Lo strichetto bolognese è uno dei piatti più tradizionali della cucina bolognese, anche se poco conosciuti. È un formato di pasta che nasce nelle famiglie contadine per recuperare i ritagli di sfoglia di tortelloni e tortellini. Un piatto di recupero, semplice da preparare, che veniva consumato nelle famiglie più povere, soprattutto da coloro che lavoravano i campi o nelle risaie.

Partendo dal ritaglio di sfoglia classico [formato quadrato di 4-4.5 cm per lato], basta una semplice pressione con pollice ed indice nel centro della sfoglia per dare forma allo strichetto. In seguito, con la spronella (rotella tagliapasta) si frastagliano i lembi.
Condite solitamente con il tradizionale ragù oppure con un altro condimento tipico della cucina bolognese, pancetta, piselli, panna e parmigiano.
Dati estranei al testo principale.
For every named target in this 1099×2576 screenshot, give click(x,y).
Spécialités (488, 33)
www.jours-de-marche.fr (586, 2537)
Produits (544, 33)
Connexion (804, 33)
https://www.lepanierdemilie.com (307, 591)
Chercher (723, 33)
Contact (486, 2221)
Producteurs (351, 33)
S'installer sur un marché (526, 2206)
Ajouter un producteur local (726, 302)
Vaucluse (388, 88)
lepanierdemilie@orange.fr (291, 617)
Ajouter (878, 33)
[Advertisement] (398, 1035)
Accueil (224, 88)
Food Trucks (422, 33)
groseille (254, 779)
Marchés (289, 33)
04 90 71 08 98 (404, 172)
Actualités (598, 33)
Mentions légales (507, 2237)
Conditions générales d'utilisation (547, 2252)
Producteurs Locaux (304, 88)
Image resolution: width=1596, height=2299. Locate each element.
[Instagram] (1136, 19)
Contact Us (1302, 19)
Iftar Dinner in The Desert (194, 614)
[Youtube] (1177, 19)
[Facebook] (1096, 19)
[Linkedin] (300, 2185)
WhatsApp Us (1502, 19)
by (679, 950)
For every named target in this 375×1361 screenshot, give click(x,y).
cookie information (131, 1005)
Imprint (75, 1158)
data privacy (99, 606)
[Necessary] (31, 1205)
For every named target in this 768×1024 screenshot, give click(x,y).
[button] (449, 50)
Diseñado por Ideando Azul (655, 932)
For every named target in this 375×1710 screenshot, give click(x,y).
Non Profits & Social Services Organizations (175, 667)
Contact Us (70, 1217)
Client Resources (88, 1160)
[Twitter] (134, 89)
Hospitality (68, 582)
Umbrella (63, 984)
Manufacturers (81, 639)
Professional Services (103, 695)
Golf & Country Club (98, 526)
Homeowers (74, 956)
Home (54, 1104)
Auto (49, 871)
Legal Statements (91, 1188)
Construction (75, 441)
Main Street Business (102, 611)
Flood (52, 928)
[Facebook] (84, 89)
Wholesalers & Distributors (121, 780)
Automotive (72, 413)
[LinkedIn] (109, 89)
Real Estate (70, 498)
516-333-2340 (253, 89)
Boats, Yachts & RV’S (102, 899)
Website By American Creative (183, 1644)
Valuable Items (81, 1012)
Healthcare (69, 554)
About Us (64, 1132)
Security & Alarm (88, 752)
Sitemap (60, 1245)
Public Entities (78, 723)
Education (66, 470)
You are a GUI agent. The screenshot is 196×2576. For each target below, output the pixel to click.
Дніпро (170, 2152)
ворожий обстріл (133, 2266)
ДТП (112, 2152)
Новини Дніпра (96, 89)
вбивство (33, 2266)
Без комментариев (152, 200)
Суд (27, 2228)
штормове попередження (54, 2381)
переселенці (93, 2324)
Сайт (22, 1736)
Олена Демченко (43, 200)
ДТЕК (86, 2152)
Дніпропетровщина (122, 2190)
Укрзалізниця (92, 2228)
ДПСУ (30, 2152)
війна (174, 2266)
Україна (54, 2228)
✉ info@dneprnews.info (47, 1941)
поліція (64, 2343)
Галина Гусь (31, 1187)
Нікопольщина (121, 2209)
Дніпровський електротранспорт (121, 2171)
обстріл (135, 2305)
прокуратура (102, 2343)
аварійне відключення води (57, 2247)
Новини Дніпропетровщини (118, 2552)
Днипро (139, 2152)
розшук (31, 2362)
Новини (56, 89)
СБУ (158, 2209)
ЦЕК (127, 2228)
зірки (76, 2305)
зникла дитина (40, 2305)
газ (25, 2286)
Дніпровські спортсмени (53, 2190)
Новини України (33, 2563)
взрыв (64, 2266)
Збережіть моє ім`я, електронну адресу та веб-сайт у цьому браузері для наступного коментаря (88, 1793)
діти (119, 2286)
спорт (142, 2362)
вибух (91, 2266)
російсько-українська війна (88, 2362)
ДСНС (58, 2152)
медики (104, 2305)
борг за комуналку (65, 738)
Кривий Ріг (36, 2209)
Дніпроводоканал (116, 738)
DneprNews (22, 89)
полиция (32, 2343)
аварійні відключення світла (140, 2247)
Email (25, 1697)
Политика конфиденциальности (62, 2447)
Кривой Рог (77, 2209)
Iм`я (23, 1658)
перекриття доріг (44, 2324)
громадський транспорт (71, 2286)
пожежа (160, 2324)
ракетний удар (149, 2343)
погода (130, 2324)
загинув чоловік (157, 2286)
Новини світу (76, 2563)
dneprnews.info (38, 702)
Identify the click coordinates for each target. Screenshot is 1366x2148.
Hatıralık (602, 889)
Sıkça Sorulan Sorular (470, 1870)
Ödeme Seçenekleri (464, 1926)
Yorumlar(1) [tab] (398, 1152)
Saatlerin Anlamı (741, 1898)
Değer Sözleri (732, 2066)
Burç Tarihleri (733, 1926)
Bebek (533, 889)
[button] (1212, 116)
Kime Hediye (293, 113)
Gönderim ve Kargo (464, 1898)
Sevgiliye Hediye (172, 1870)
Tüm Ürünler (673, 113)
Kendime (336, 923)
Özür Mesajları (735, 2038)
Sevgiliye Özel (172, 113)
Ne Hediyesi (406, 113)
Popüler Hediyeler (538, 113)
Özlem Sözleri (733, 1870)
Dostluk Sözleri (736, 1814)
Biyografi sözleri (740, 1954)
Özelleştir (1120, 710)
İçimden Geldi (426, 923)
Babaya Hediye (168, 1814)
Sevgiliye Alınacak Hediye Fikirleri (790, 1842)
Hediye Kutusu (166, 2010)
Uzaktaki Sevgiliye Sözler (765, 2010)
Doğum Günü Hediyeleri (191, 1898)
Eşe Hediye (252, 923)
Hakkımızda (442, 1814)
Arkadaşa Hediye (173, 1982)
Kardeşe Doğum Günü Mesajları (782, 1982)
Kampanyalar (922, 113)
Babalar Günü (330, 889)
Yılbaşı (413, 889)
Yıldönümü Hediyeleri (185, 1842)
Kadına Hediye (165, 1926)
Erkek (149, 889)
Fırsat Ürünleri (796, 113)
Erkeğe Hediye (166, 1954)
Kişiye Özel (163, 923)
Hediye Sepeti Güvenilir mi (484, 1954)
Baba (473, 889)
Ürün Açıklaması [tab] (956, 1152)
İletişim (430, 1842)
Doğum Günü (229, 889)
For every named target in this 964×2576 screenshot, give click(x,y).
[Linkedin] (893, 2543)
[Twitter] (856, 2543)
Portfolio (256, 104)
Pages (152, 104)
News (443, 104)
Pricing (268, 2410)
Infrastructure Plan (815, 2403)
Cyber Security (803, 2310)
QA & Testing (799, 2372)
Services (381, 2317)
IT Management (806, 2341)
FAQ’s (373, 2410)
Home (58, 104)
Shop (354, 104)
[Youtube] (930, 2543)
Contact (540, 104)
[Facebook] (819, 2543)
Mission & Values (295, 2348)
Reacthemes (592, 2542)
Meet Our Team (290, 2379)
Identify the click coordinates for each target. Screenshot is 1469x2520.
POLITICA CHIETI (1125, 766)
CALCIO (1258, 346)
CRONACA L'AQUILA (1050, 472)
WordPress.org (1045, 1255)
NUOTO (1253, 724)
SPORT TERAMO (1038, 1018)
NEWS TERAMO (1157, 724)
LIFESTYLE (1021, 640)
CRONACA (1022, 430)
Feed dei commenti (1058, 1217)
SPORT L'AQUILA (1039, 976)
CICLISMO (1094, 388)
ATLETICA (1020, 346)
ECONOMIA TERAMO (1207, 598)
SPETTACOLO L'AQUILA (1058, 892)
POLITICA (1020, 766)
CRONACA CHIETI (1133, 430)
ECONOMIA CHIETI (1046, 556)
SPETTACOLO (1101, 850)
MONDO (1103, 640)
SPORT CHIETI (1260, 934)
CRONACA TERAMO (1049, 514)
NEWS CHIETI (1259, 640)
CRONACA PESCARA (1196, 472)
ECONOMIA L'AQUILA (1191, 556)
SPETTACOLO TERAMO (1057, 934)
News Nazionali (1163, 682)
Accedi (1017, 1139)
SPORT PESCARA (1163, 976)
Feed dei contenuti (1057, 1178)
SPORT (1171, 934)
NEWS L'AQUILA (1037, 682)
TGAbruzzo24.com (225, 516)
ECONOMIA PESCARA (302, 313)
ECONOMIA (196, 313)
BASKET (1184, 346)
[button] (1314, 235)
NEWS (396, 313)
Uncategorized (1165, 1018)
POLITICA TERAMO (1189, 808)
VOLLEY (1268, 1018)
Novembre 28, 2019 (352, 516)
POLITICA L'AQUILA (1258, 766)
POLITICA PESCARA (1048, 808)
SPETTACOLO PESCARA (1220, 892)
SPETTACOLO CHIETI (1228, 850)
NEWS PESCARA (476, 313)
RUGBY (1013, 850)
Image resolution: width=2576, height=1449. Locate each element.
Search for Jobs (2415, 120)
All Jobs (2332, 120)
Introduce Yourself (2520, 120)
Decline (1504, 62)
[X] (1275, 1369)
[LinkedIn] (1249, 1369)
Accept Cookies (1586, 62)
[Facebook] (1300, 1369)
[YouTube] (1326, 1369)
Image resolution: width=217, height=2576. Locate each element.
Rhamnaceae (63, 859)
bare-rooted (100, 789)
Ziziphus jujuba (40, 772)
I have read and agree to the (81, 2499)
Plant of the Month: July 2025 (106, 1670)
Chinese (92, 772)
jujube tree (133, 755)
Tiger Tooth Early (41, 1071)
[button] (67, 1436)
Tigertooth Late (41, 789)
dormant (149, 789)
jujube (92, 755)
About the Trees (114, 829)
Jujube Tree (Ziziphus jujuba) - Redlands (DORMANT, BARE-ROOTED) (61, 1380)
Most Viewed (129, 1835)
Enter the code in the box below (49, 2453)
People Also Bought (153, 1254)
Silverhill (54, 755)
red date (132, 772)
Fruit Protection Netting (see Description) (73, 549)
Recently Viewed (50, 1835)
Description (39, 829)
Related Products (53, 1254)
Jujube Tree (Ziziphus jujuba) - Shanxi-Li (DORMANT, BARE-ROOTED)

Oggi questa pasta di umili origini è diventata ricetta ufficiale delle specialità tradizionali della cucina bolognese. Infatti, il 10 giugno 2019, l’Accademia della Cucina Italiana, con il supporto della Confraternita dello Strichetto, ha depositato la ricetta presso la Camera di Commercio di Bologna per tramandare i costumi gastronomici e culturali della città.
Un altro riconoscimento è arrivato dal Comune di Bologna, che ha riconosciuto lo strichetto come prodotto De. Co. in quanto prodotto che rientra nella tradizione bologne e valorizza i prodotti agro-alimentari del territorio.